DATASET RECORDS
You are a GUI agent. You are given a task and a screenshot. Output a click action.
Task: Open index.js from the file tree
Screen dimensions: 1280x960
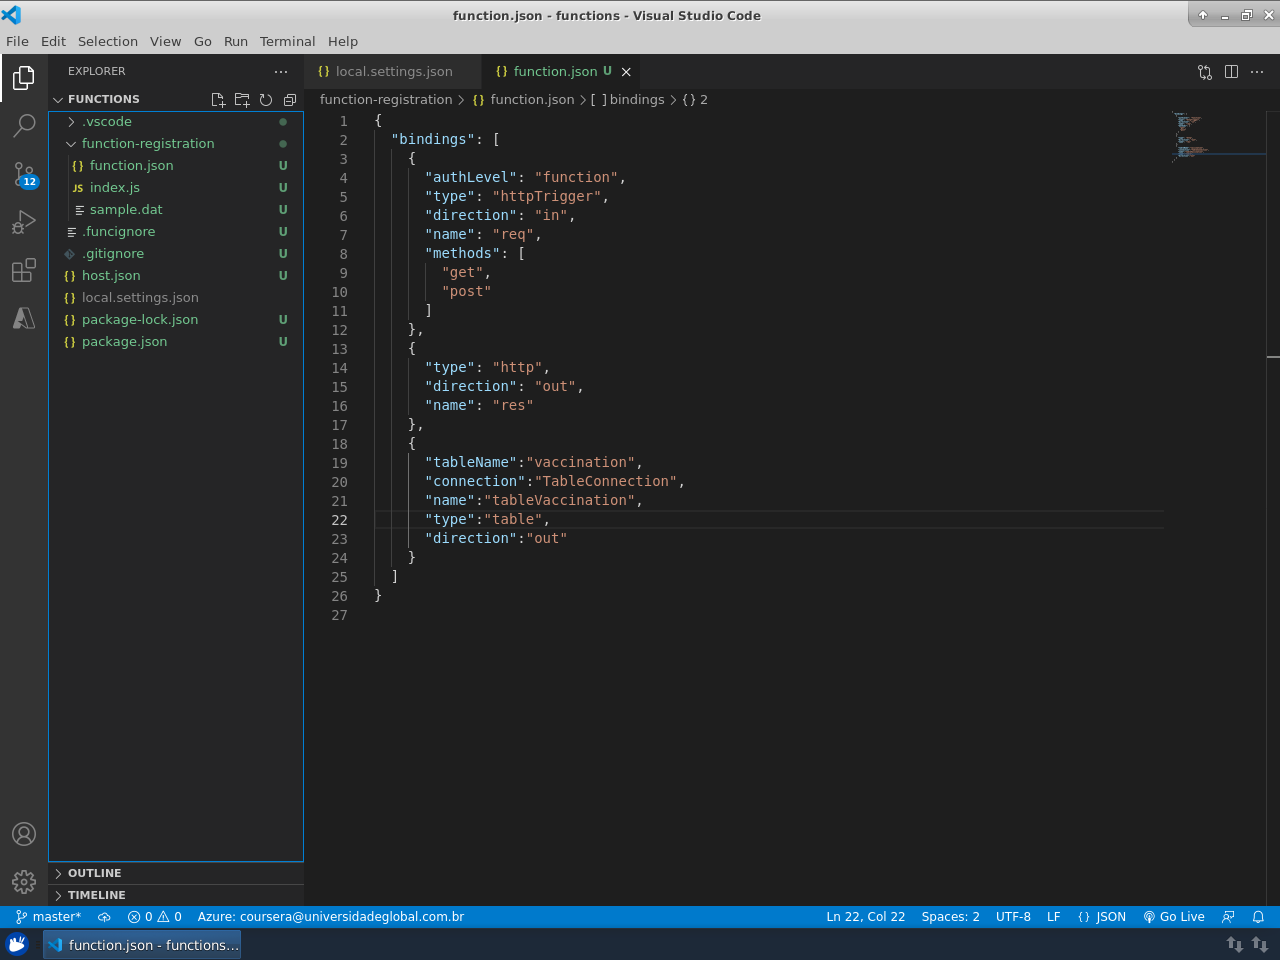[x=115, y=188]
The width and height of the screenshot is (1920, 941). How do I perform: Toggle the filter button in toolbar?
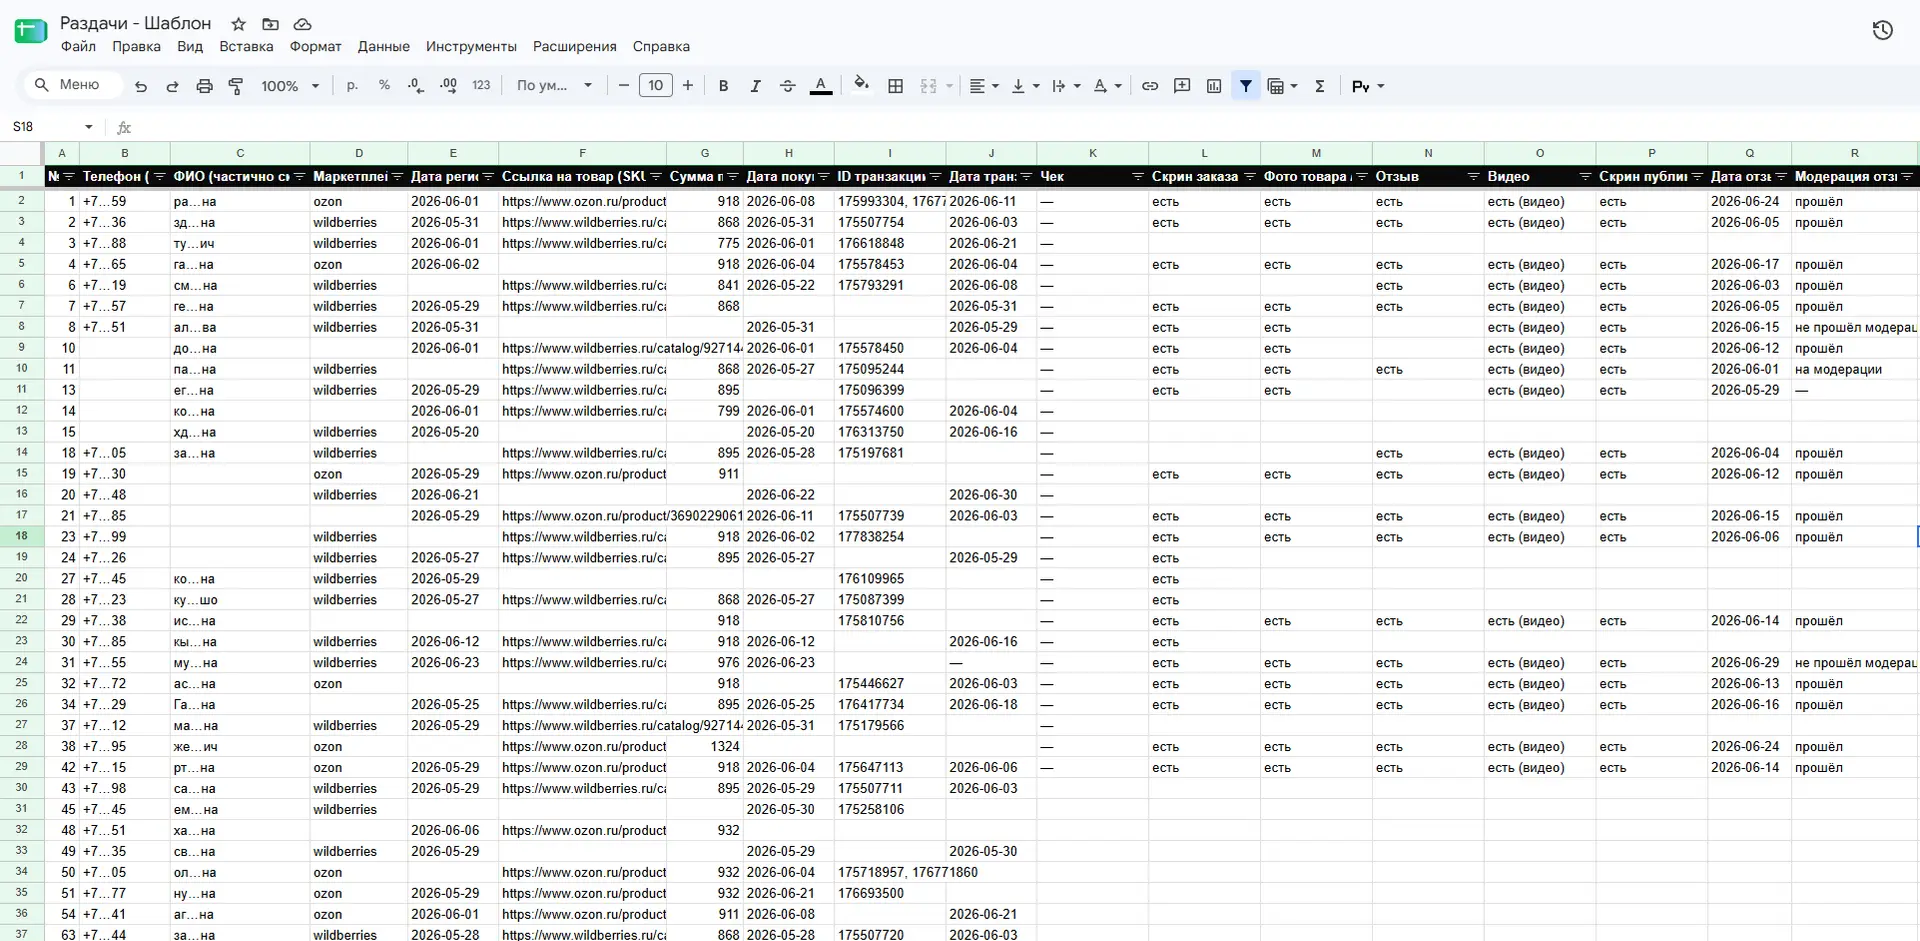point(1246,86)
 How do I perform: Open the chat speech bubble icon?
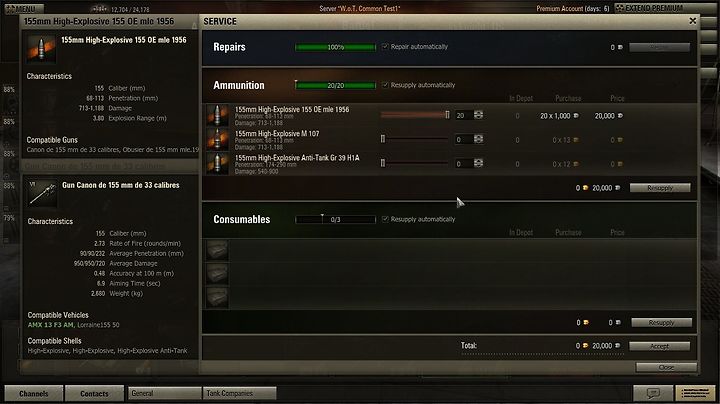tap(653, 393)
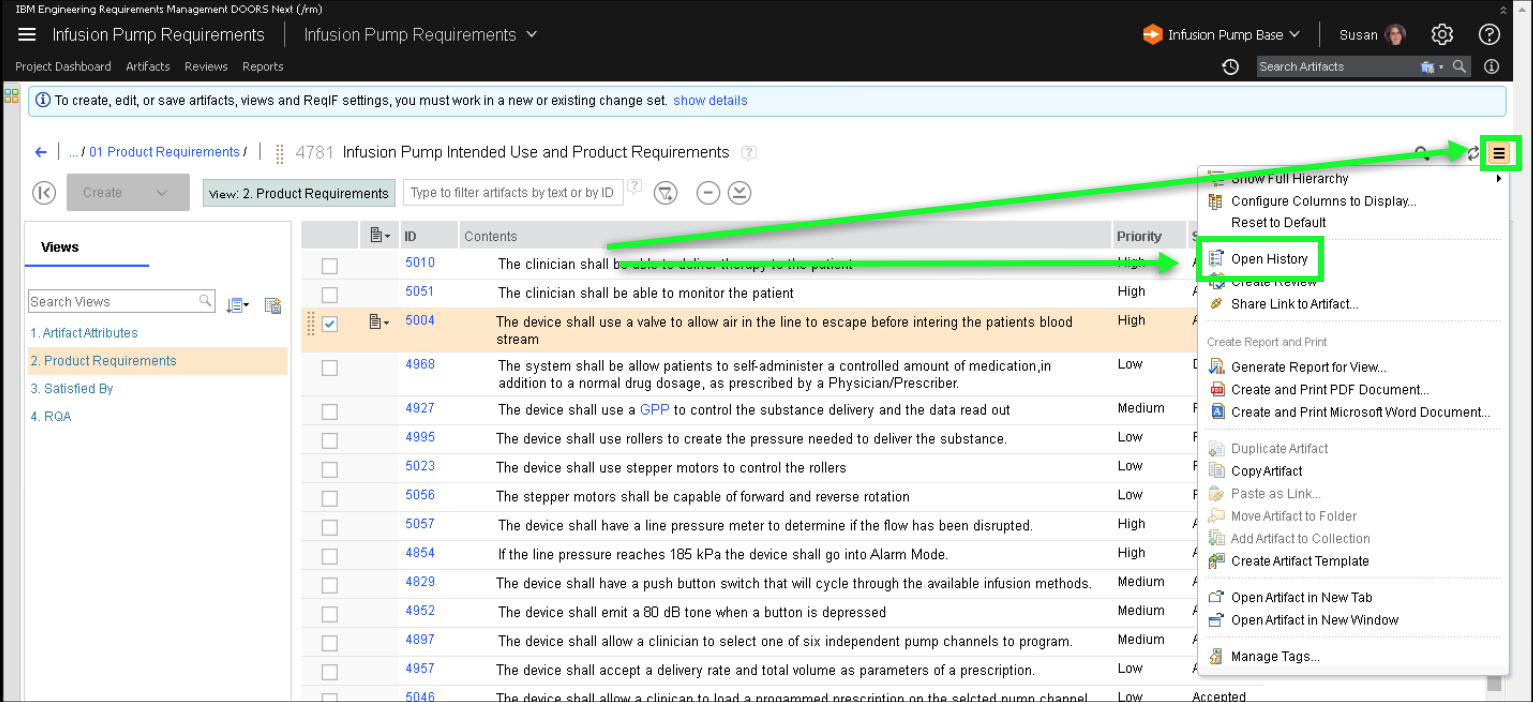Check the box for artifact 5010
1533x702 pixels.
(329, 266)
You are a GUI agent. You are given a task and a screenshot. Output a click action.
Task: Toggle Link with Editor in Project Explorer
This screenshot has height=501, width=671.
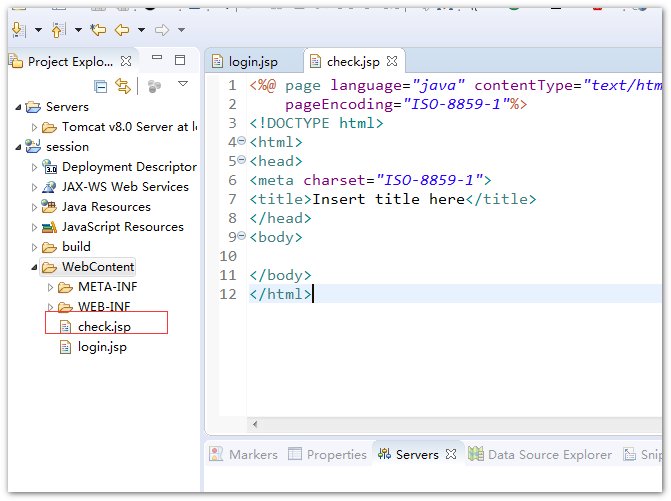(123, 87)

WHAT THE EXERCISE ASKS
Your response should consist solely of the lines from the line with "Task: Toggle Link" through the last line of the entries above, printed exactly and without pictures.

WRITTEN ANSWER
Task: Toggle Link with Editor in Project Explorer
This screenshot has height=501, width=671.
(123, 87)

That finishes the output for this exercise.